The next section opens with the 57-minute Making of Raiders of the Lost Ark documentary that was created in 1981 before moving on to modern making-of documentaries for all four films. Raiders gets the most time spent on it here, with the making-of docs for the other films getting progressively shorter until just 28 minutes are spent on Kingdom of the Crystal Skull. (Insert snarky comment here.)
“Behind the Scenes” has a big batch of featurettes that cover the stunts, the music, the special effects, locations, the “creepy crawlies,” post-production work, and more. There’s also footage from a 2003 event at the American Film Institute that featured the three main female characters from the original trilogy looking back on their work. It was shot to celebrate that year’s DVD release, and what’s included here is an excerpt from the event.

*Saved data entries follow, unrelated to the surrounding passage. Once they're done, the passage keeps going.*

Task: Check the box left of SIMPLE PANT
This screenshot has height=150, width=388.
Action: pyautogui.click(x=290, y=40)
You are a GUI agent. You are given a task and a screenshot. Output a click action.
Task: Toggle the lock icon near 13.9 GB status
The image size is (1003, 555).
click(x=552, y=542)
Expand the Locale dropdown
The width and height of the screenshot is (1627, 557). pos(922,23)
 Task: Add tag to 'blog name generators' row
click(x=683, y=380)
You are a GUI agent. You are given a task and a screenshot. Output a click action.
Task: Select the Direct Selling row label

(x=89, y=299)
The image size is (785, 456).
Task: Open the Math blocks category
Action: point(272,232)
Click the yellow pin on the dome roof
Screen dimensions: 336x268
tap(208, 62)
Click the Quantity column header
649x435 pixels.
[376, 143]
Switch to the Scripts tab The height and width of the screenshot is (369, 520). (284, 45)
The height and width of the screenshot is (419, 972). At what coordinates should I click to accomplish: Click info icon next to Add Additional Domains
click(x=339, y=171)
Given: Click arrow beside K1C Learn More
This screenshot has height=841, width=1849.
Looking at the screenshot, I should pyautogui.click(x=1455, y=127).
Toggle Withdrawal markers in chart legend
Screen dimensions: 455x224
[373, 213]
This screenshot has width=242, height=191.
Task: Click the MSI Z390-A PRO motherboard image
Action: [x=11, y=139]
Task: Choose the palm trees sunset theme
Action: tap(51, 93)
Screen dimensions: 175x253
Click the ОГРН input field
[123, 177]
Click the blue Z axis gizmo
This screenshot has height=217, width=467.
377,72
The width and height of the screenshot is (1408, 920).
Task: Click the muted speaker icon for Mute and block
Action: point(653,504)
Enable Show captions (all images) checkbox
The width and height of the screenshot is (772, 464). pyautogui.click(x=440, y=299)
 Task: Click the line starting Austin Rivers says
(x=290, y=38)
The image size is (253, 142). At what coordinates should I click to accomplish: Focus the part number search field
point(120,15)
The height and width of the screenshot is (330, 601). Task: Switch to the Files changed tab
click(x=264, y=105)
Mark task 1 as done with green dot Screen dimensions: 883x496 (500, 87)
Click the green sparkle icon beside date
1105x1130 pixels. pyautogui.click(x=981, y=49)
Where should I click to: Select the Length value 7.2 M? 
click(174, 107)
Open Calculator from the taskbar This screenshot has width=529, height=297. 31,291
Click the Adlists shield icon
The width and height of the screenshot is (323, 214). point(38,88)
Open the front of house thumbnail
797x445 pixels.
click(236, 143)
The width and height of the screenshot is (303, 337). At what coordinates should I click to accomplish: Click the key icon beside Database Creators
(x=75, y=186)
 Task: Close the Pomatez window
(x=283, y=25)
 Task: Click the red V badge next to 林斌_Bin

All told, there’s about seven hours of bonus content here. With many film series, that would probably feel like plenty, but the Indiana Jones movies have had many home video releases over the years, so there’s a bunch of stuff missing here, mostly from the original Blu-ray of Crystal Skull and the 2003 DVD set. I thought the Blu-ray and 4K eras would allow the studios to easily collect all previous bonus content for classic movies into sets that wouldn’t require a ton of discs, since they have a lot more storage than DVD, but with physical media sales on the decline, I suppose it’s easier to just repurpose a bonus disc from a past release.
And don’t forget that the movies look beautiful, and you get codes for digital copies too, along with a fun fold-out that has the movie posters on one side and a map of our hero’s journeys on the other. I thought that was a nice touch, since the major studios have tended to not bother with printed materials these days and leave that to the likes of Criterion and Arrow.